Pertanyaan ya Syaikhuna: apakah bisa diistinbath illat hukum dari ayat berikut?
﴿ذَلِكَ أَدْنَى أَنْ يُعْرَفْنَ فَلَا يُؤْذَيْنَ﴾
“Yang demikian itu supaya mereka lebih mudah untuk dikenal, karena itu mereka tidak di ganggu” (TQS al-Ahzab [33]: 59).
Jawab:
Waalaikumussalam wa rahmatullah wa barakatuhu.
Sesungguhnya ayat yang mulia itu adalah hikmah dari kewajiban jilbab dan bukan merupakan illat hukum, penjelasannya sebagai berikut:
1- Sebab turun ayat tersebut, maka itu untuk membedakan wanita merdeka dari hamba sahaya. Hamba sahaya tidak diwajibkan jilbab atas mereka. Dahulu sebagian orang munafik mengganggu hamba sahaya dengan ucapan yang tidak baik. Sebagian orang munafik itu memandang bahwa hukuman atas mencumburayu hamba sahaya itu adalah ringan, tidak seperti wanita merdeka. Maka ketika di dengar dari orang munafik hal itu diarahkan kepada wanita merdeka dan diadukan ke peradilan, orang munafik itu mengatakan “saya kira dia hamba sahaya” sehingga hukuman darinya jadi ringan… Lalu diturunkanlah ayat yang mulia tersebut memotong alasan orang munafik itu. Maka diwajibkan terhadap wanita-wanita mukmin merdeka agar membedakan diri dari hamba sahaya dengan mengenakan jilbab dan dia ulurkan ke bawah, ke kedua kaki dan berikutnya mereka (orang-orang munafik) tidak bisa mengatakan “kami kira dia hamba sahaya” sehingga hukuman dari mereka tidak diringankan karena tidak ada lagi alasan bagi mereka… Ibnu Saad mengeluarkan di ath-Thabaqat dari Abu Malik, dia berkata: dahulu isteri-isteri Nabi saw keluar di malam hari untuk hajat mereka, dan orang dari kalangan munafik mengganggu isteri-isteri Nabi. Lalu dikatakan hal itu kepada orang-orang munafik, mereka berkata “tidak lain kami melakukannya dengan hamba sahaya” maka diturunkanlah ayat ini:
﴿يَا أَيُّهَا النَّبِيُّ قُل لِّأَزْوَاجِكَ وَبَنَاتِكَ وَنِسَاء الْمُؤْمِنِينَ يُدْنِينَ عَلَيْهِنَّ مِن جَلَابِيبِهِنَّ ذَلِكَ أَدْنَى أَن يُعْرَفْنَ فَلَا يُؤْذَيْنَ وَكَانَ اللَّهُ غَفُوراً رَّحِيماً﴾ [الأحزاب: 59]

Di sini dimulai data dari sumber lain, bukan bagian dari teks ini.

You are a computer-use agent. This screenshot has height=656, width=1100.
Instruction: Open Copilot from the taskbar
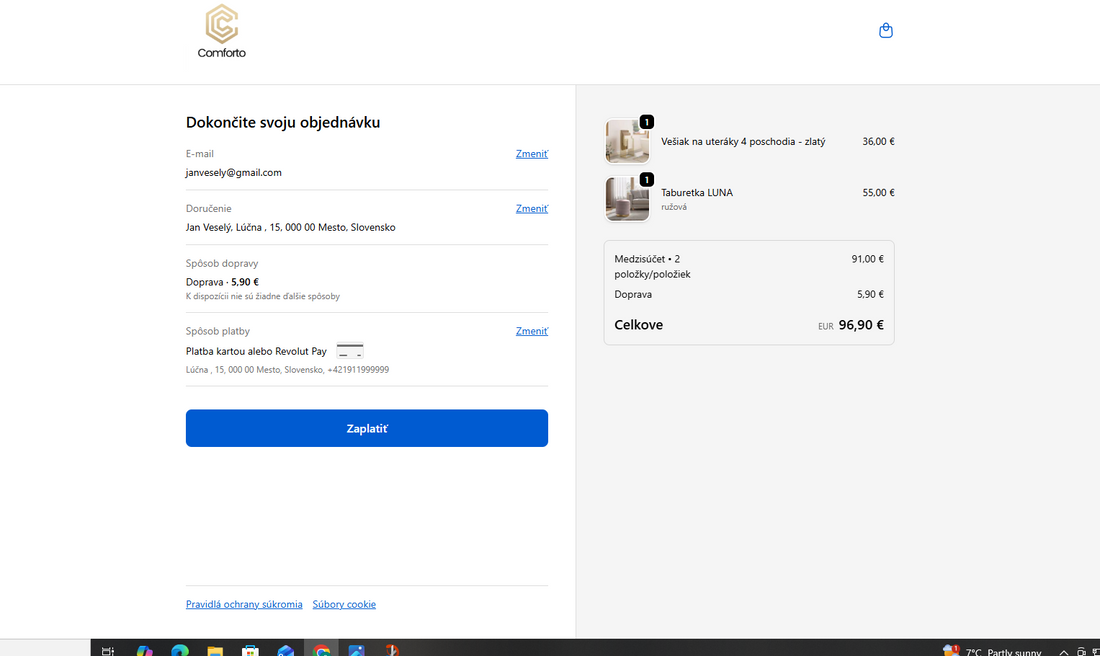(145, 650)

“Hai Nabi, katakanlah kepada isteri-isterimu, anak-anak perempuanmu dan isteri-isteri orang mukmin: “Hendaklah mereka mengulurkan jilbabnya ke seluruh tubuh mereka”. Yang demikian itu supaya mereka lebih mudah untuk dikenal, karena itu mereka tidak di ganggu. Dan Allah adalah Maha Pengampun lagi Maha Penyayang” (TQS al-Ahzab [33]: 59).
Atas dasar itu, maka ayat tersebut adalah untuk mengenali wanita merdeka dari hamba sahaya. Penguluran jilbab adalah untuk pengenalan ini.
﴿ذَلِكَ أَدْنَى أَن يُعْرَفْنَ فَلَا يُؤْذَيْنَ ﴾ [الأحزاب: 59]
“Yang demikian itu supaya mereka lebih mudah untuk dikenal, karena itu mereka tidak di ganggu” (TQS al-Ahzab [33]: 59).
Yakni bukan untuk mengenali bahwa dia si Fulanah. Di dalam Tafsîr al-Qurthubî (XIV/244) dinyatakan: “firman Allah SWT:
﴿ذَلِكَ أَدْنَى أَن يُعْرَفْنَ فَلَا يُؤْذَيْنَ ﴾ [الأحزاب: 59]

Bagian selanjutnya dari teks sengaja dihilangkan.